By Gael Masengi
As the Orange Africa Cup of Nations (Afcon) 2013 draw near, yes as you all can expect, passionate African soccer fan’s adrenaline is rushing even faster every day leading to the continental soccer showcase in Africa’s economic power-house, South Africa.
Housing diverse African nationals than anywhere within the black continent, city of Johannesburg has been transformed into a circus of various African fans cheering for their respective team. Carnivals around the streets have become a common scene you will see by turning every corner of any avenue, owing that to a larger presence of African migrants in the city of gold.
As admitted Kofi Nkwameh of Ghana “I’m happy that the African Cup of Nations is being hosted here in South Africa” said the 40 years-old wrapped in a Ghanaian flag “because we, the fans are already here in large number. The government don’t really have to fly supporters from home and I’m confident the Black Stars will win their first tough game” referring to their clash against the Leopards, Democratic Republic of Congo’s comebackers. A feeling Mohamed of Algeria also shares “This Afcon will really be an African rendezvous rather than just a soccer tournament"
An Ethiopian retail shop owner I talk to recently in downtown Johannesburg told me that, sales of soccer merchandises have skyrocketed these days and he was happy.

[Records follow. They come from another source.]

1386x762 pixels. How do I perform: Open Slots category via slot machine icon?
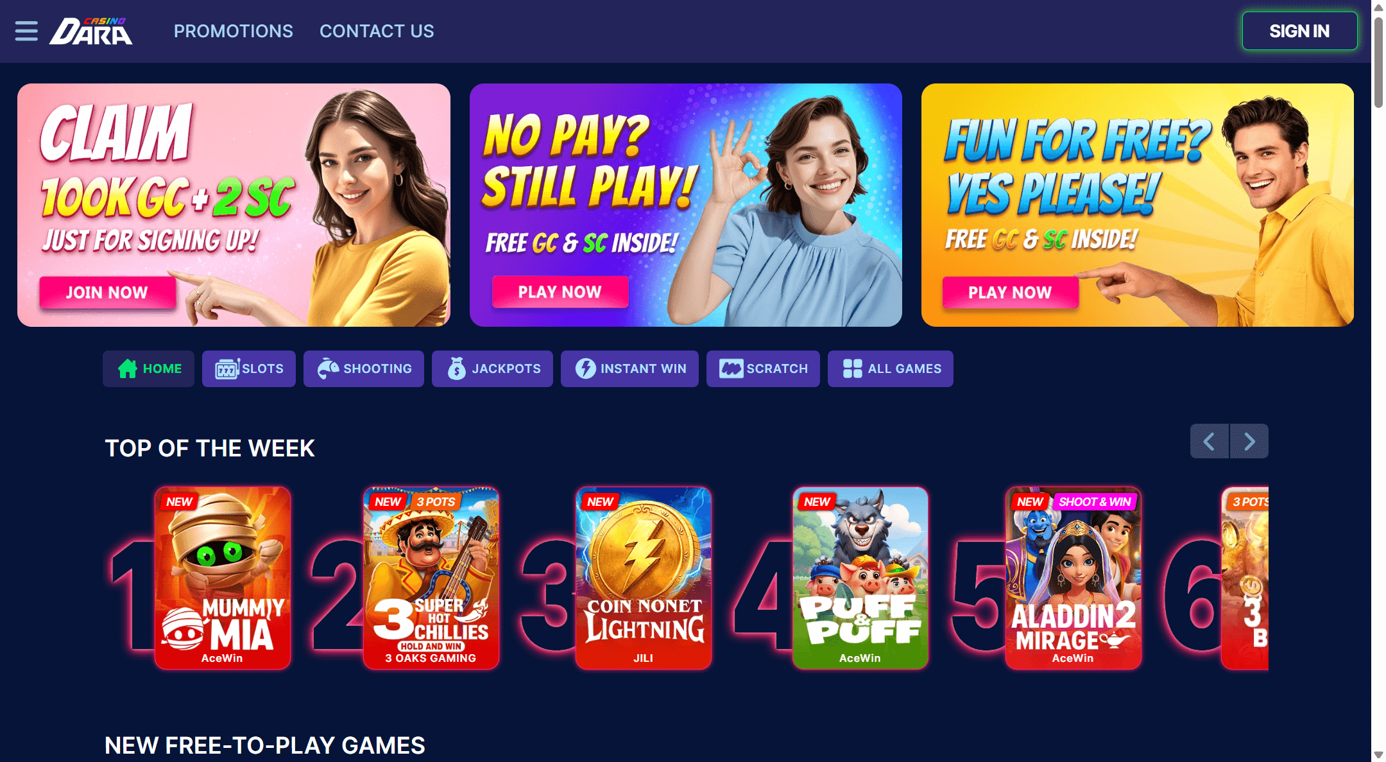point(227,368)
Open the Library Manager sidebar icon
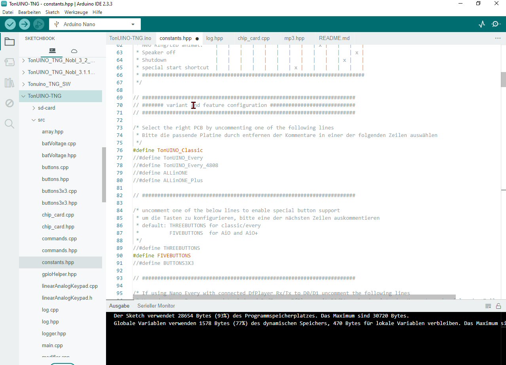The image size is (506, 365). (9, 83)
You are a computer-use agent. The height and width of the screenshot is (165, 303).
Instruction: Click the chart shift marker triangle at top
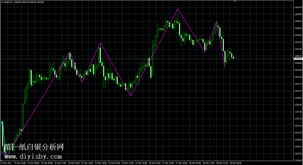click(234, 1)
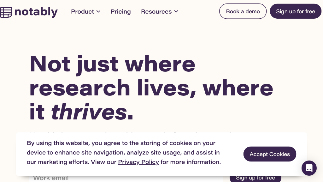This screenshot has height=182, width=323.
Task: Open the Privacy Policy link
Action: point(138,162)
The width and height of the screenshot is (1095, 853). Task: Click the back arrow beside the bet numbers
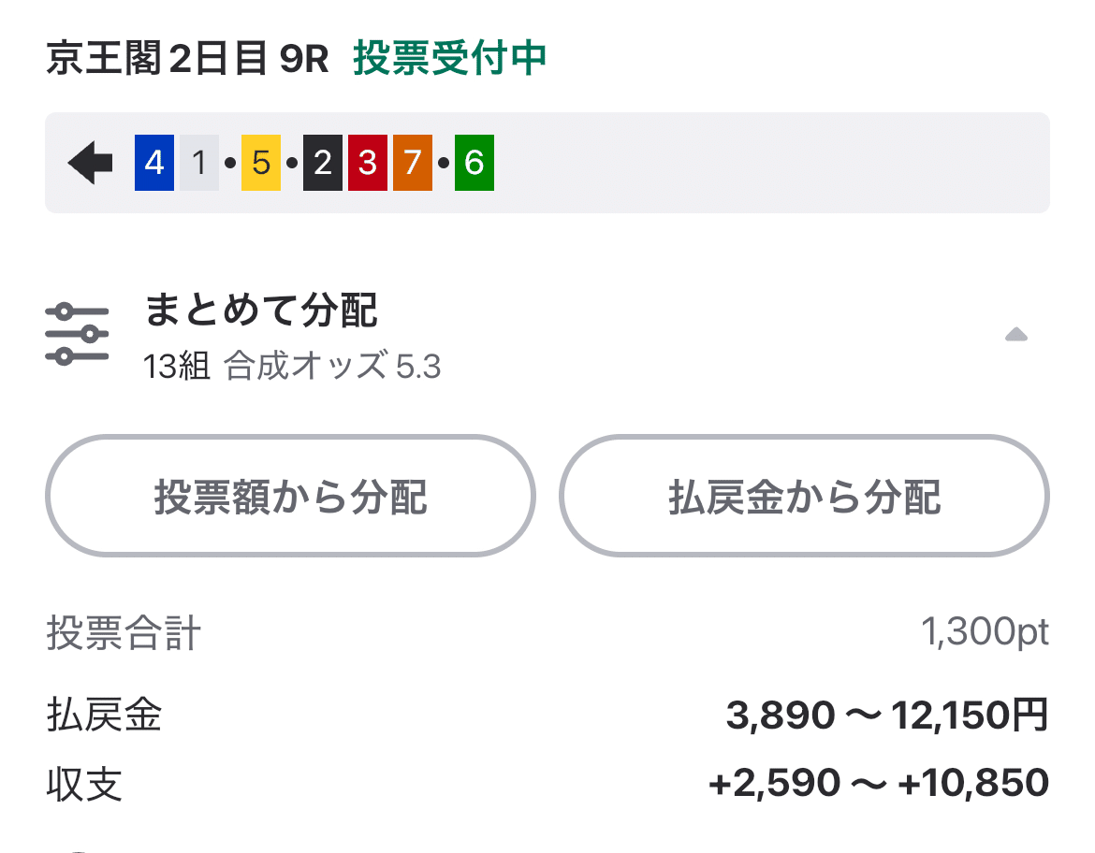(91, 162)
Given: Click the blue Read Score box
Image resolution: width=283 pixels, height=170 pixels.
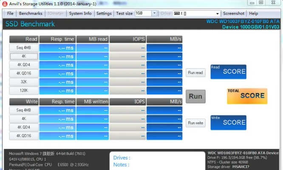Looking at the screenshot, I should coord(228,72).
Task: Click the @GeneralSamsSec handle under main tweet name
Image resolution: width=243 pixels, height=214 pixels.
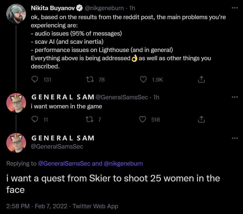Action: pos(57,146)
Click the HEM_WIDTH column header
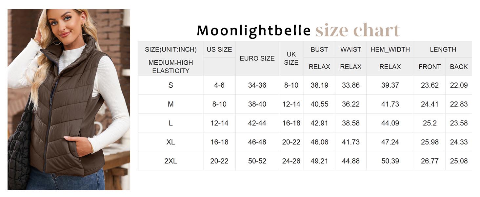The image size is (480, 197). coord(390,50)

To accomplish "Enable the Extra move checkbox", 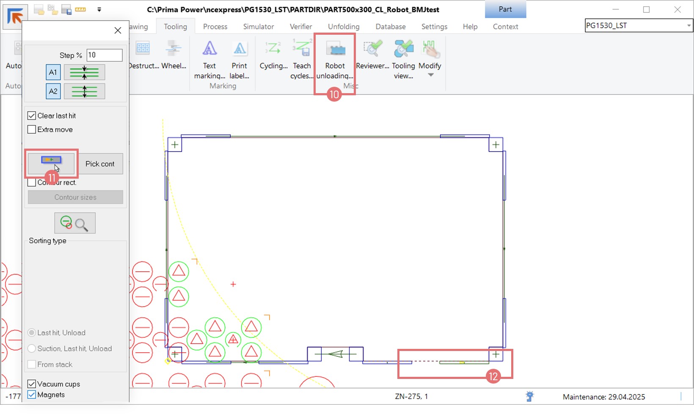I will tap(32, 130).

“Unlike previous host nations where we heard reports of slow sale or nothing at all of participating nations’ soccer jerseys or flags, here things are different”, said a smiling Biruk Biniyam “In fact it is the opposite here, we have observed that other country’s soccer products are going faster than the host nation’s, specially flags are by far the most sold item, by the way your country’s [DRC] flag is the most sold around here”.

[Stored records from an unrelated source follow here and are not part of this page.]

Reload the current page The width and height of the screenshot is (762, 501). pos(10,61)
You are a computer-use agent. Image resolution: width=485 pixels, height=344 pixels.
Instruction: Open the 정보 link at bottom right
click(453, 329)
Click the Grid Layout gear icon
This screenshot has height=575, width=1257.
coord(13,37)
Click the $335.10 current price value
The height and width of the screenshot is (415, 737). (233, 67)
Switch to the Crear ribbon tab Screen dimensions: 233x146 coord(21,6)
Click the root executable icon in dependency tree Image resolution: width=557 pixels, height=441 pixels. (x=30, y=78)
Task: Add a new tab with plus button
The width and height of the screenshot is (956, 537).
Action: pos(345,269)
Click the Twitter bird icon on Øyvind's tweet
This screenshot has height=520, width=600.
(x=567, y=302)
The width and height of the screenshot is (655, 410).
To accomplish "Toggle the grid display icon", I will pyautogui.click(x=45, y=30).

Surprisingly, while the remaining national teams’ flags are being sold at average price of R25 ($2.96), the 7 years-old reinstated Congolese flag isn’t just the most sought after. It costs R10 (at about a dollar and quarter) more than others, amazed yet curious about Biruk’s unsteady prices, I asked him to know why the tri-coloured flag was a little expensive, “eish! I guess it is due to high demand…” he said “it’s not only me, you can ask in all the shops within this mall or even outside you’ll confirm what I’m saying”. I didn’t have to go around and ask. My last night tour of Johannesburg did indeed confirm what the somehow dodgy businessman claimed; the yellow and red horizontally striped blue flag could be seen hanging in large number all over Congolese nationals’ businesses from south, central to north Johannesburg.

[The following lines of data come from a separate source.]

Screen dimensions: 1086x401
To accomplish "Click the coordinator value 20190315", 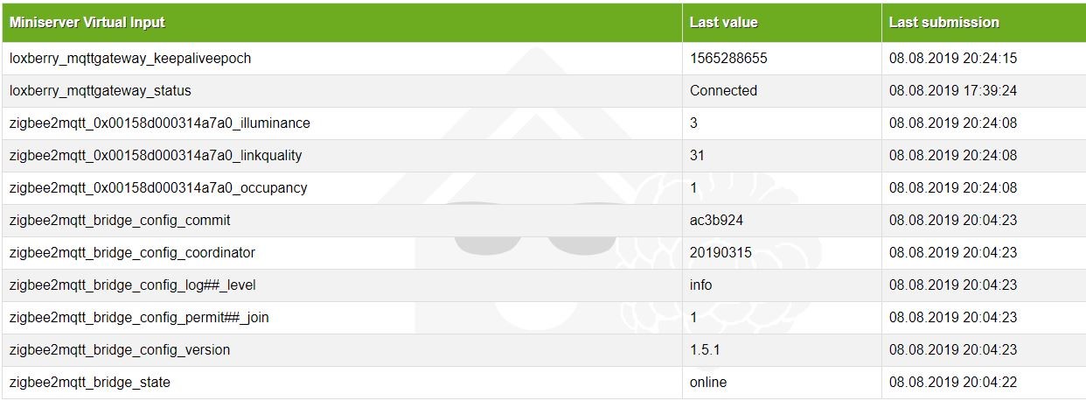I will pos(721,252).
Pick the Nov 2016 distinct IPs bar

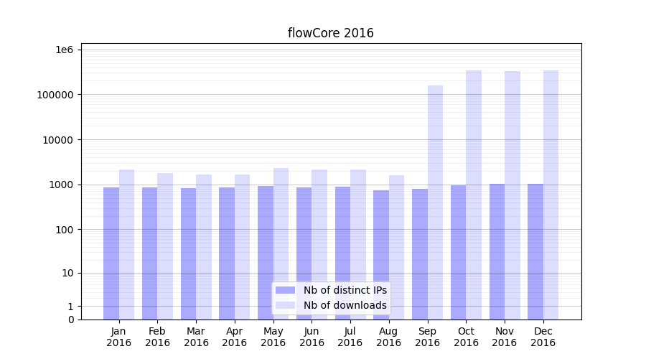[497, 251]
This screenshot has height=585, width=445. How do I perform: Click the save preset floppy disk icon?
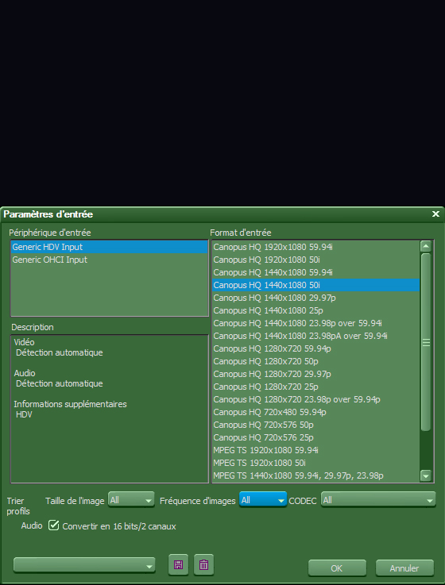pyautogui.click(x=179, y=564)
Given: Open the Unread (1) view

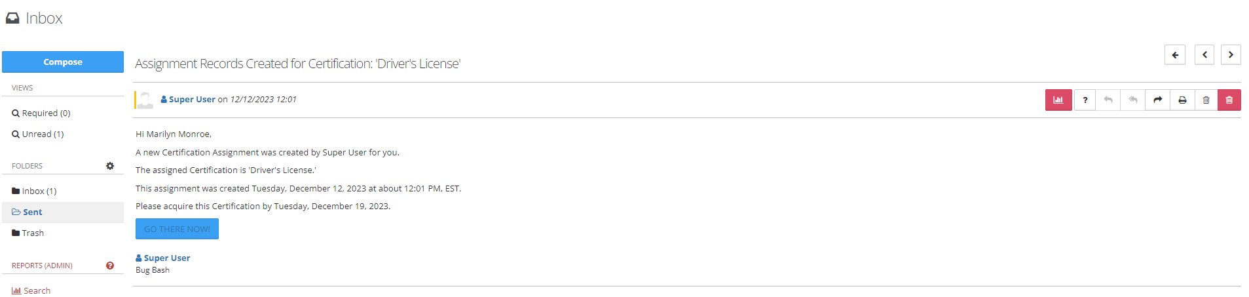Looking at the screenshot, I should (38, 134).
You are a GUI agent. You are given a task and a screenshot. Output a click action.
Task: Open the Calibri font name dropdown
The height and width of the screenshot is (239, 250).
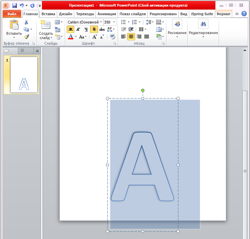[x=85, y=22]
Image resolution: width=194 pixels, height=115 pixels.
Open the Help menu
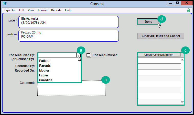point(68,10)
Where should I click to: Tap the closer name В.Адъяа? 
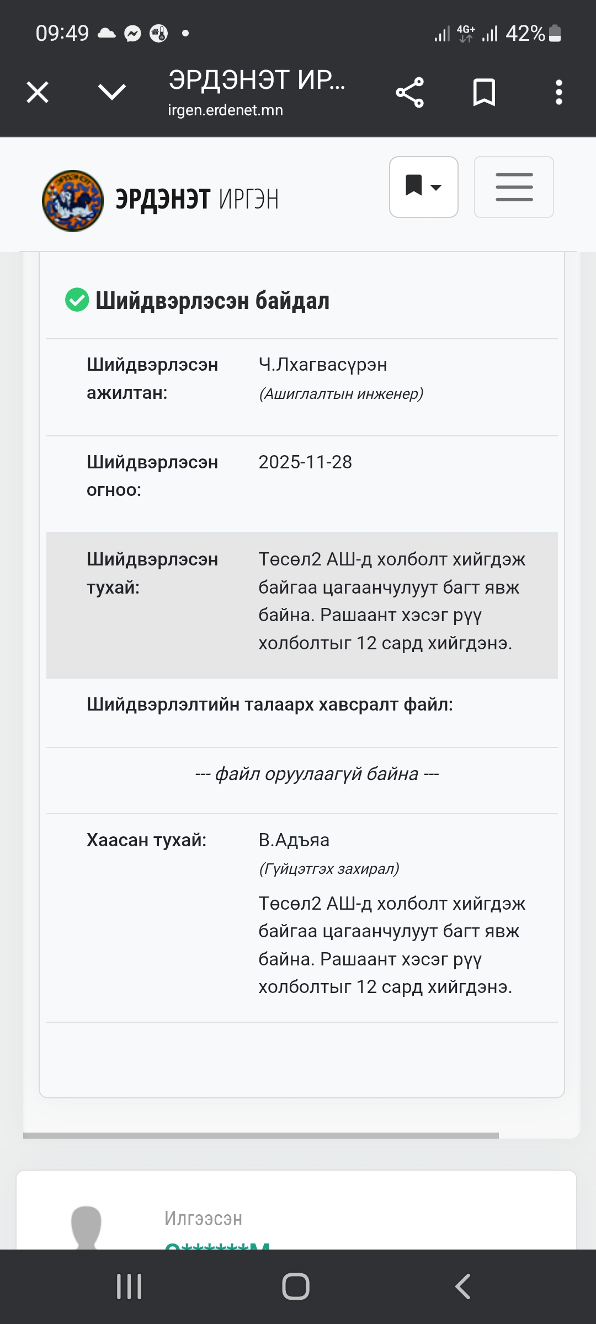[x=294, y=840]
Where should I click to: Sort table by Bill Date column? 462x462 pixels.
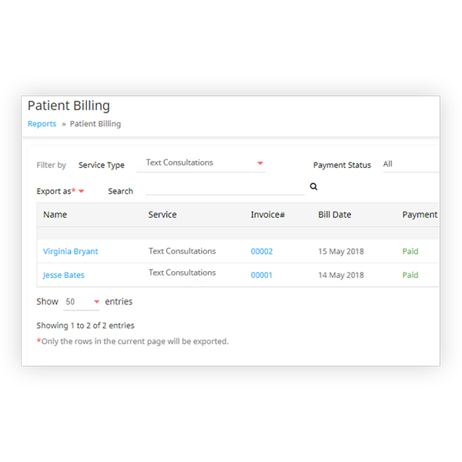(x=335, y=215)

Asked if the merchandises sold in his shop are in compliance with the Confederation of African Football (CAF) regulations, he responded, “No comments, Mr Gael”
South Africa, which hosted the tournament once before in 1996 will kick-off their campaign in the opening match of the 2013 Africa Cup of Nations against an unpredictable Cape Verde side at the majestic Soccer City Stadium in Soweto on January 19th.